Inmediatamente después de enterarme de que Philip Seymour Hoffman había muerto, en Twitter apareció una breve nota del periódico inglés The Guardian. Rápidos, precisos, los editores rescataron una entrevista otorgada al periódico en 2011, donde Hoffman admitía que “muy en el fondo” aún enfrentaba la idea de beber con la misma ferocidad de su juventud y que nunca estuvo interesado en hacerlo con moderación. “Que todo este tiempo haya pasado no significa que sólo fuera una fase”.

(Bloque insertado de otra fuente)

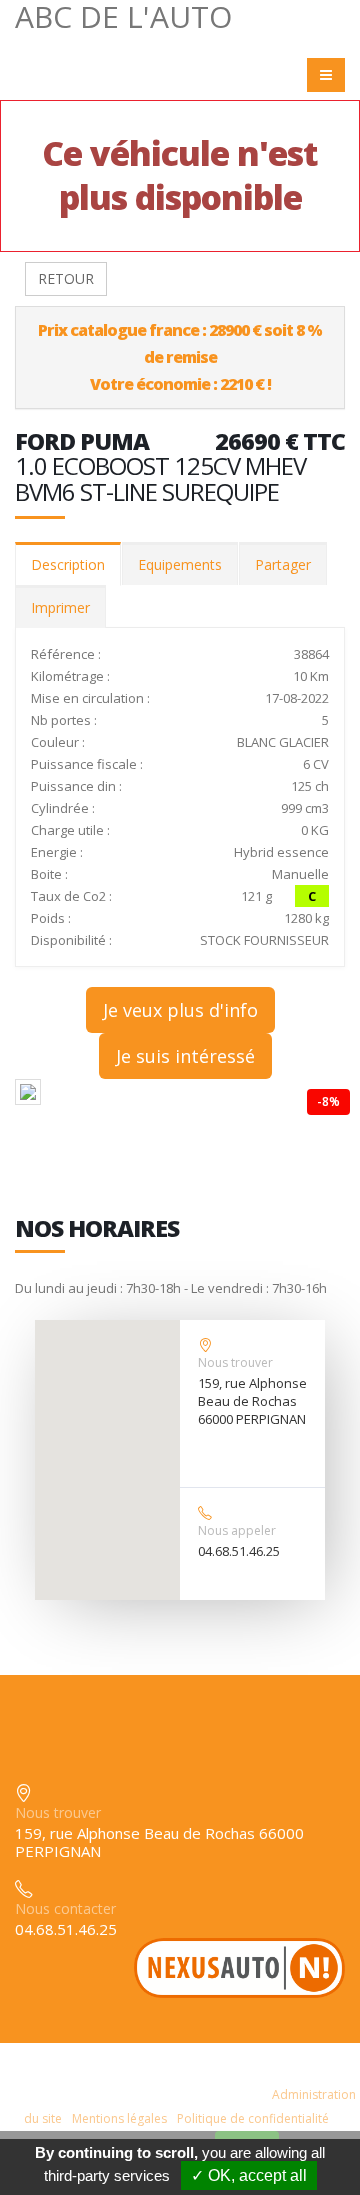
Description (68, 564)
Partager (283, 564)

No sabía que fuera adicto, pero después estuve mucho tiempo pensando en esa frase, en el peso que tenía. Hoffman era un artista, no la estrella que tiene talento para la actuación y puede ganarse el respeto de la industria. No era un actor. No era un simple actor. Era un artista. De una intensidad que sobrecogía. Además, era un gran tipo. Así lo imagino. Para mí siempre será el ridículo Sandy Lyle de Along Came Polly (una comedia tonta, así de grande era) intentando encestar la pelota infructuosamente, el gordito de pelo rubio casi blanco que inventó el verbo “to shart” (mezcla de shit y fart). Pero también será un dramaturgo lleno de tormentos en Synecdoche, New York, la estampa misma de la búsqueda artística sin triunfo, ni final, ni alivio; un villano sádico en Mission: Impossible III (¡odioso!); uno de los perturbados, intelectuales fallidos, hermanos Savage en The Savages; el Capote que no era Capote, que era otro Capote (su propio Capote); el enfermo Lancaster Dodd de The Master. Era malo, bueno, estúpido, maligno y simpático, tenía todos los matices, todos los tonos. Hoffman era muchos hombres y ninguno. Joyce Carol Oates dijo en Twitter que era doblemente deprimente cuando un artista tan magnífico moría a causa de una adicción, pues aquello sugería que “la maestría de su arte no era suficiente”. Algunos pensaron que tuvo una muerte indigna. No lo sé. Se dejó caer de nuevo en ese foso, sabiendo lo que había allí abajo. Para todos los demás, era imposible alcanzarlo.